Reap the season’s yield
paltry or plentiful, sickle and scythe
with a tithe set aside for the ancients and old gods,
and enough left to last through the cold, for the lucky ones
Bless the sweat of your brow
Exalt your aching bones, your calloused hands
Lay the glory of all of the fruits of your labor at table
with places for each of your friends for the feast
And tuck all their love into jars in your larder
kept safely to sow into poems come spring
GRANDMOTHER SPRUCE
A tree fell in the woods, and I am six hundred years too late
to hear the sound she made; but I have heard the spines
of pine trees break enough times now to almost understand.
She watched six hundred hunter moons grow full, ripen and empty
while she lay this way, with roots exposed, outstretched on forest floor
before a cone-kin found the hollow of her throat and sprouted.
The first of them to fall bore up the smaller: named herself ‘nurse’

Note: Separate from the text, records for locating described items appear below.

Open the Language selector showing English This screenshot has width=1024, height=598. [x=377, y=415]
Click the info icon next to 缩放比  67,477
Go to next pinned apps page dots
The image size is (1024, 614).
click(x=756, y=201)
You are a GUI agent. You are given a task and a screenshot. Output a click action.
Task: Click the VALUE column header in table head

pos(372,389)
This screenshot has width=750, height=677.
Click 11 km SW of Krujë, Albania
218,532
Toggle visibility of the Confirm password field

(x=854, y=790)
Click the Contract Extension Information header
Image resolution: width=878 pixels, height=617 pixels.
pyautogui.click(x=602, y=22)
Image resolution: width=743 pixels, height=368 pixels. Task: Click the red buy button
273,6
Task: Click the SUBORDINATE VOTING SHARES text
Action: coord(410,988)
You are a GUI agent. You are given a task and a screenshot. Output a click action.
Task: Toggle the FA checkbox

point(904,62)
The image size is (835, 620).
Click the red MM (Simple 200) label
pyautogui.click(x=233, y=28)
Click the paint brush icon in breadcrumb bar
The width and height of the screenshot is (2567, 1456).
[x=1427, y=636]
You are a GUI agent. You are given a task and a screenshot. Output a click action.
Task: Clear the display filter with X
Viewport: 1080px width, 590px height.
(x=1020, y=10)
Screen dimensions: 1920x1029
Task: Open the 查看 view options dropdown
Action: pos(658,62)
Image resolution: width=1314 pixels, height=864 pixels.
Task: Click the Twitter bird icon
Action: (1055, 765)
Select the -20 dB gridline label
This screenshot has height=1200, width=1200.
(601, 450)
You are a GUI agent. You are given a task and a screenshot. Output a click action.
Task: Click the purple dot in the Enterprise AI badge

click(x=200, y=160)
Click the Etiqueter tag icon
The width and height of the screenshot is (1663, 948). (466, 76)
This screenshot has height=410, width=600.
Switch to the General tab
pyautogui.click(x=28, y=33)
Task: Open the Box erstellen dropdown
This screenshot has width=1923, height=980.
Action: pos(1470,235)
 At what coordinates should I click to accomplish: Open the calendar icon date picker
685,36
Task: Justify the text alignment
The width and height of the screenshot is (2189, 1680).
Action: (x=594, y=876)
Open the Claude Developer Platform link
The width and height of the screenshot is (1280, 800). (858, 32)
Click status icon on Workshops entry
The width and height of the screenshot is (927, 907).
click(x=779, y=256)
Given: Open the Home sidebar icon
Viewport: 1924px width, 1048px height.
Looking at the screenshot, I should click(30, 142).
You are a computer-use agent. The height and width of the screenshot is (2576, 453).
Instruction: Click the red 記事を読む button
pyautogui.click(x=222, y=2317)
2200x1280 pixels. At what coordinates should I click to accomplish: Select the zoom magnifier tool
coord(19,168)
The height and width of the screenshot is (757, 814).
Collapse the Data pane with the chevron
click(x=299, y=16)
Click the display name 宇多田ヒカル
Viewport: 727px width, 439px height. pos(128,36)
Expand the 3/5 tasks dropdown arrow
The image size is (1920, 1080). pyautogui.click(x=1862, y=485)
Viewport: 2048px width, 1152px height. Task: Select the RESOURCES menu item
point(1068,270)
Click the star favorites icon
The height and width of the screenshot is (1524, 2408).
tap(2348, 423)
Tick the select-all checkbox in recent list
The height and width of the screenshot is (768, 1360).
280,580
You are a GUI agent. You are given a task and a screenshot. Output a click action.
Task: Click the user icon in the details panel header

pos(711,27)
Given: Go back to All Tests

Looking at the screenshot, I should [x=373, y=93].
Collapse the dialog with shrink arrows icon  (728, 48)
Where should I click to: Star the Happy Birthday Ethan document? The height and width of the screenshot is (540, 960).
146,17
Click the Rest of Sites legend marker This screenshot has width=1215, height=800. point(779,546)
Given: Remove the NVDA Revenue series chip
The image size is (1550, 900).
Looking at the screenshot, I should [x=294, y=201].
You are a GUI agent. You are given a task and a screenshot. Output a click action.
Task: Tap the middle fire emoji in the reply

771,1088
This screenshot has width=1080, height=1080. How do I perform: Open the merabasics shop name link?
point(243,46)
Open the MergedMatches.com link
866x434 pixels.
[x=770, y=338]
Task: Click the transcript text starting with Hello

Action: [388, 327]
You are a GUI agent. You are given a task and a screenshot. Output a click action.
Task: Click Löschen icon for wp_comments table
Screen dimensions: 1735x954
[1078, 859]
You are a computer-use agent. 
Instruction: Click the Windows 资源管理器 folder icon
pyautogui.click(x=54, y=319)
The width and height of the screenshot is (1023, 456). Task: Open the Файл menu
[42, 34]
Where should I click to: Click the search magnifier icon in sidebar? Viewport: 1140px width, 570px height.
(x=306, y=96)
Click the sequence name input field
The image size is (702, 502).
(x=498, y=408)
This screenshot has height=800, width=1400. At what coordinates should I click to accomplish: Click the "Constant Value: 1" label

and called the other ‘daughter’. Ring by ring, six hundred springs,
the seedling grew, each root enfolding, holding on as sapling waxed
and mother waned, decayed; and all that remains
is a giant that stood on the back of the giant before her
and the space underneath where the nurse-ghost is;
space just enough for one little poet to sit and play seed in,
to metaphor herself into the story, six centuries of spruce above,
six hundred years too late.
Six feet away stands my grandmother: half-ghost, snow-peaked,
fingers laced behind her, eyes upturned like midday daisies,
smile uncurling like ferns. She turns to me:
barley moon, blooming, a cone of my own caught in my throat.
She says of the ancient pair, “I wonder which one I am,”
and a twig snaps somewhere deep in the rings of my ribcage.
She is the giant who bore up the giant who bore me,
who bear up my own. She is a whole forest of old growth;
that is the size of the space she will leave when she’s gone.